In March, she encouraged ordinary Danes to notify police if they suspected foreigners working in fast-food outlets to be in the country illegally.

The publication of the Mohammed cartoon by a government minister is no small matter, it should be noted – reproduction of the images is avoided by almost all European press for fear of reprisals;

In 2008, a plan by Islamic extremists to bomb Jyllands-Posten, the newspaper which originally featured the images, was thwarted by Danish police.
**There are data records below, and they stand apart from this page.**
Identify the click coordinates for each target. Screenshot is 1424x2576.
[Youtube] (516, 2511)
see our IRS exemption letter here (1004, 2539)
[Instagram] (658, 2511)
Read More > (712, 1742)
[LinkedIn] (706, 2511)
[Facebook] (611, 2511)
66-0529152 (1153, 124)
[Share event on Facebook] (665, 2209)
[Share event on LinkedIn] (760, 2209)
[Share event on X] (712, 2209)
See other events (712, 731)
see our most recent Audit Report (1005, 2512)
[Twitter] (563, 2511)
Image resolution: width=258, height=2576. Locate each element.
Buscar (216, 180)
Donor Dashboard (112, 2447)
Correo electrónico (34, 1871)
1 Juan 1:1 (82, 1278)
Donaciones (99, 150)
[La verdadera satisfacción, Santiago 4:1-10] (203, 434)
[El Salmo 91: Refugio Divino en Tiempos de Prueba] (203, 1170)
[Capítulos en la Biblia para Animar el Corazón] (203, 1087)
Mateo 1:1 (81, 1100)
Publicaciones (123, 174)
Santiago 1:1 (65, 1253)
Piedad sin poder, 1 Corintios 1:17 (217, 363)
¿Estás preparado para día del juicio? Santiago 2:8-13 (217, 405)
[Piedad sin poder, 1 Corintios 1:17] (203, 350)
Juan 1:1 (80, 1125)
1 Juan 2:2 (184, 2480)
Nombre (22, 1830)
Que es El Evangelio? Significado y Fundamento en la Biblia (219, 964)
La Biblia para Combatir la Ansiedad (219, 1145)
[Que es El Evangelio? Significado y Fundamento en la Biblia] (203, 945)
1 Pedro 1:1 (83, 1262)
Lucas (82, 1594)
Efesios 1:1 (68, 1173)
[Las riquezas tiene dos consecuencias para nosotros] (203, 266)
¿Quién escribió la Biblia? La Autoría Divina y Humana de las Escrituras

Police also foiled a plot to murder the author of the cartoons, Kurt Westergaard, in the same year.

Two years later, Westergaard was the target of a failed assassination attempt in which a 28-year-old Somali Muslim broke into his home with an axe and a knife intent on retribution.

Unlike its northern neighbor, Sweden, Denmark has had a stricter position on immigration for some time, with government policy on the matter pushed to the right by the populist Danish People’s Party, founded in 1995 by Pia Kjærsgaard in response to decades of liberal immigration policy.

Given its geographic position between Germany and Sweden, however, the country has seen a large influx of migrants in recent years and increasing radicalization amongst its growing immigrant population, evident on the streets of Copenhagen and other large towns in the otherwise peaceful nation.